Originally published in The Edge
The way Ellie Rowsell speaks of her recent jaunt to DJ on the Brighton Pier dodgems at Slaves’ Great Escape gig isn’t brimming with enthusiasm – imagine a miserable, rainy Thursday night with decks that don’t entirely work properly. Yet, although it was her only billing during her band’s first summer in five years without a festival tally in the double digits, things aren’t as relaxing as they might seem. Barely nine months on from concluding the run for 2015’s acclaimed debut My Love Is Cool with their first festival headline spot, Wolf Alice has five tour legs in as many months, reaching from Los Angeles to Osaka, lined up around the release of “personal” new record Visions Of A Life.
So, what’s it all about? “Take what you will from it, really – it’s not really for me to say, but I think hopefully it kind of cements us as a band. You know, I think it’s quite hard to form an opinion on a band when they only have one album out,” emphasises Rowsell. “It’s just about the ups and downs of life, I suppose… Two years doesn’t sound like a long time, but we were touring so long before that as well, so it was more that we were kind of really eager to play new tunes live.”
Like My Love Is Cool before it, where Visions Of A Life shows Wolf Alice at their strongest is through contrasting styles and Rowsell’s versatile vocal. Although polar opposites ‘Yuk Foo’ and ‘Don’t Delete The Kisses’ becoming the first two upfront releases came per requests from labels either side of the Atlantic, she says the band would be happy regardless. Whether through explicit, thundering punk or the effect of rousing choral majesty, she has fun with every bit of it. “I’m interested in how you can use your voice and I don’t like one particular style so I want to try them all, and you know if one particular style is better suited to one song then I’m going to do that. I don’t think about it too much – it’s more that it keeps it more fun for me. I’m always trying to make the song itself the best song it can be rather than thinking ‘Oh, I can’t do that because I’ve never done that before and it won’t match the rest of the album.’ Matching the rest of the album will come in different ways, hopefully, by the fact that you’re the same person.”
As we speak, the band is fresh from three weeks playing new material across America and has just sold out eight small venues at home within two minutes.
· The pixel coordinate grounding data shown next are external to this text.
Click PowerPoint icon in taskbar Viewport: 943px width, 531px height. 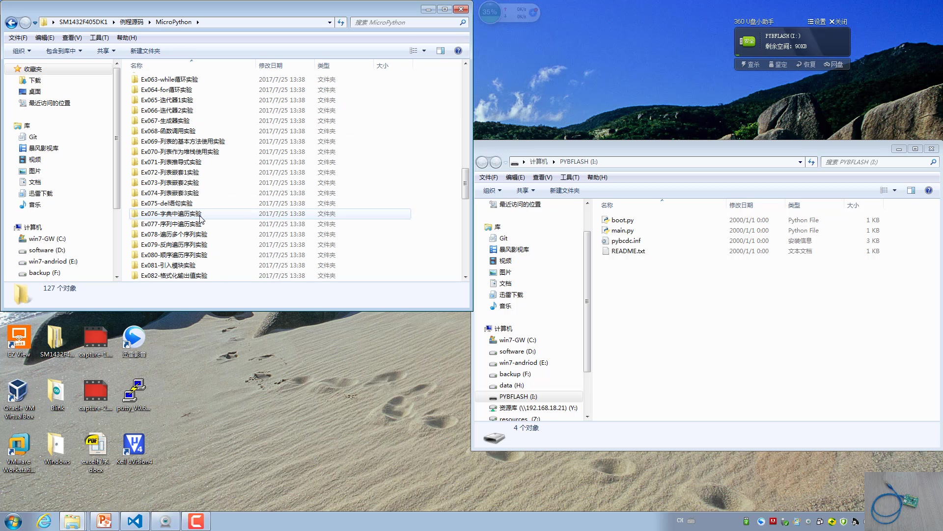tap(104, 521)
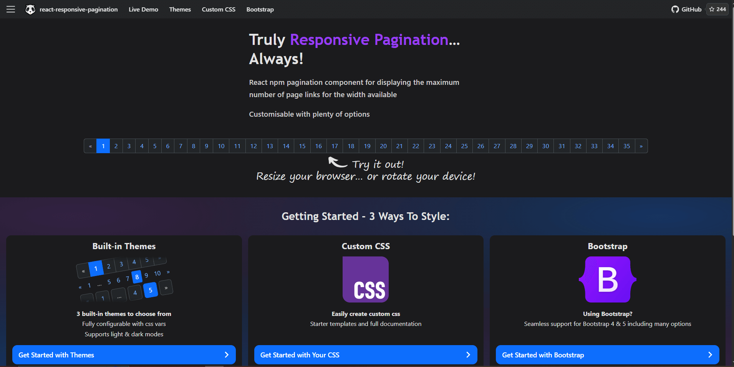Click the GitHub icon in the header
734x367 pixels.
[675, 9]
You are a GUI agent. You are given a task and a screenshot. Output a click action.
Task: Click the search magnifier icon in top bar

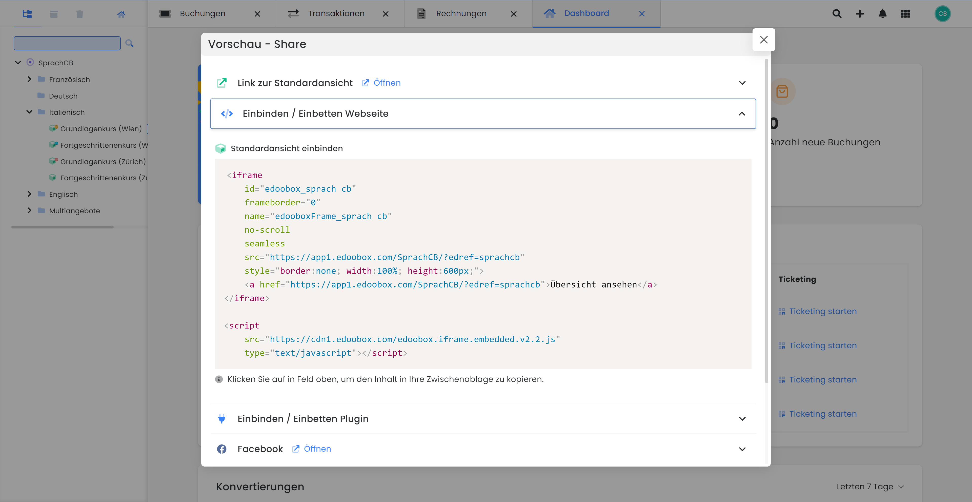point(837,14)
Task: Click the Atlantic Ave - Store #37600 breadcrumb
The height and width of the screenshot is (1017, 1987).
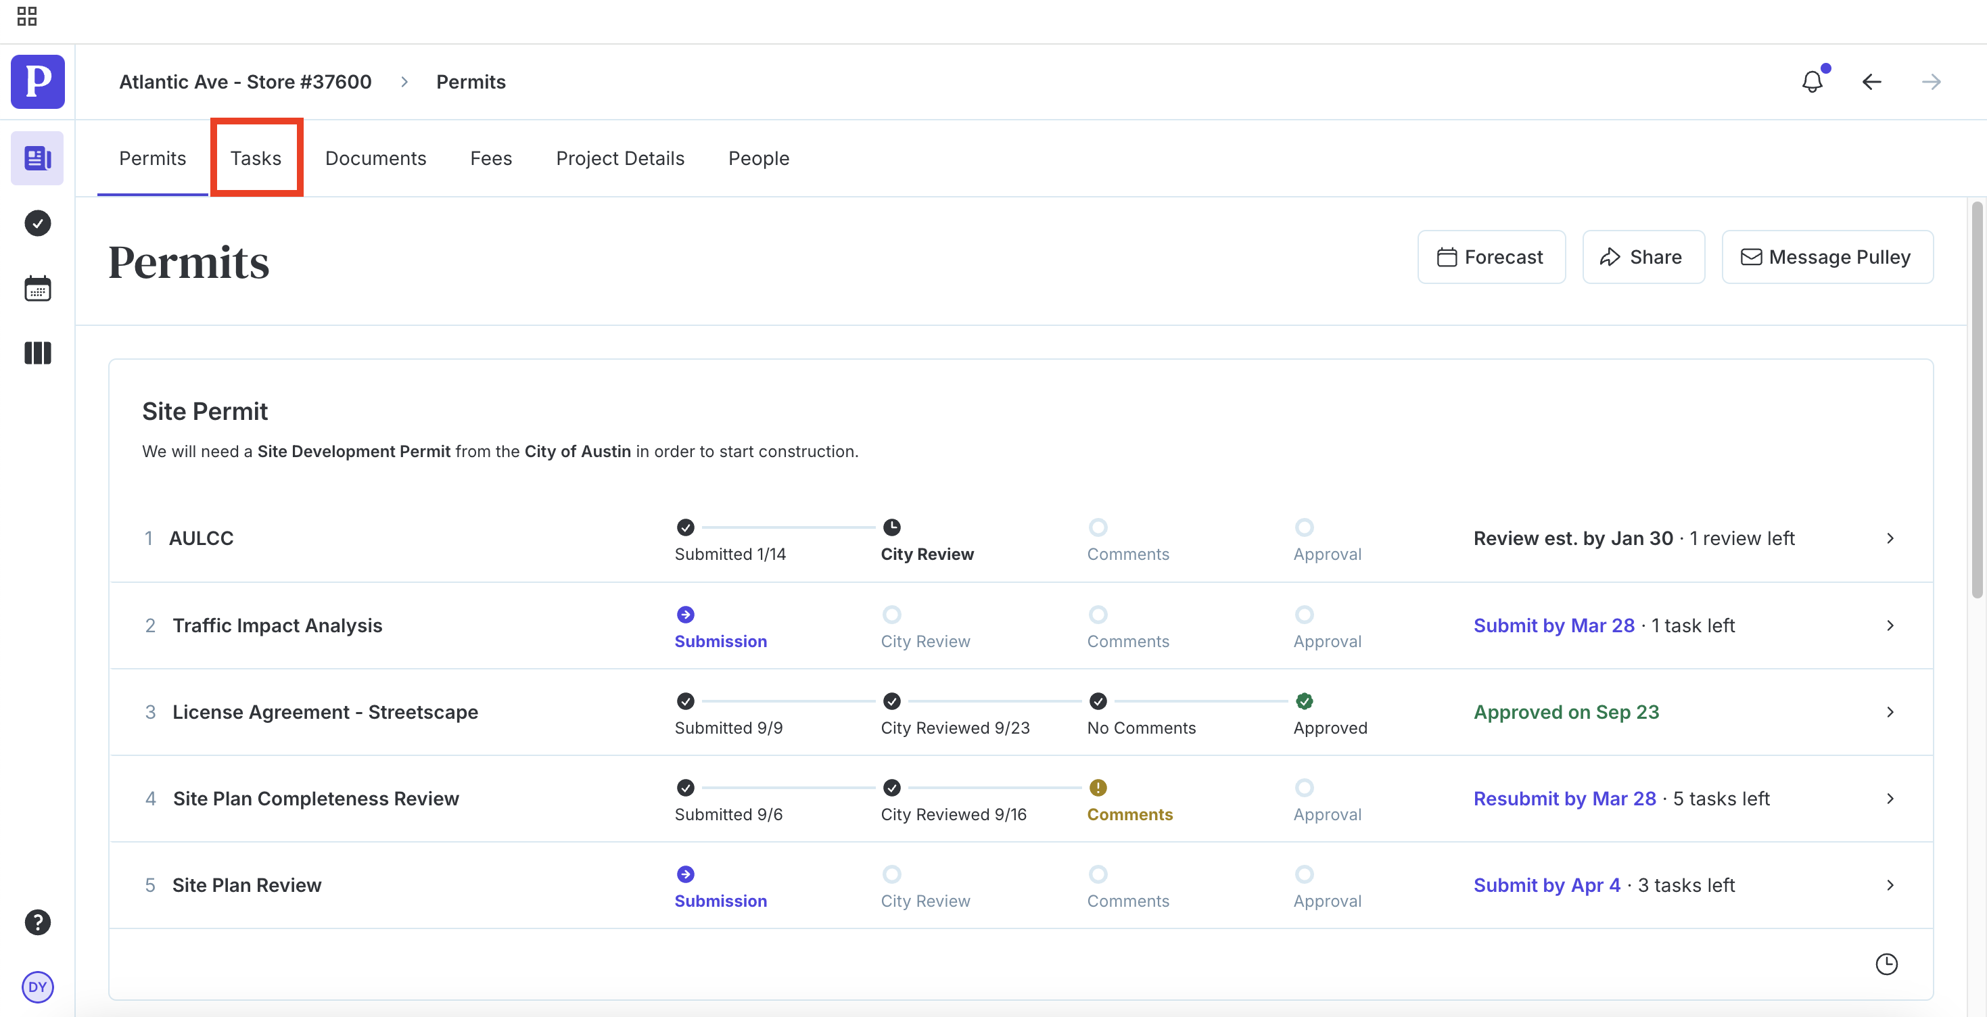Action: tap(245, 82)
Opening on ‘Don’t Delete The Kisses,’ so far the set typically features album cuts like the titular eight-minute closer, the swaggering ‘Formidable Cool,’ and the Heathers-inspired ‘Beautifully Unconventional,’ Rowsell’s current favourite. “It feels nice to go back, road test the new tunes, and see some familiar faces,” she says. “We tried a few songs and switched them around on a couple of the nights to see what felt best and what worked best in the set and what got the best reaction from the crowd. Those are the ones we settled on.”
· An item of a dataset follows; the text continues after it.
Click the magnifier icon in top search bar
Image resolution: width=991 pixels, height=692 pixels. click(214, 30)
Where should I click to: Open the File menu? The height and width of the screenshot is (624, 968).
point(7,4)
By the end of the year, Alexandra Palace beckons for their first London dates in 18 months, but Rowsell doesn’t appear at all fazed by such variety. “I think we’re going to try and play the same show. You know, we’ll have more… Well, we’ll have a production at the bigger shows at Ally Pally and on that tour in November, but we try and retain that kind of sense of intimacy and fun and energy and stuff in whatever size venue.” Now two albums in and with no sign of relenting, that confidence feels sure to serve well with their imminent leap to the next stage.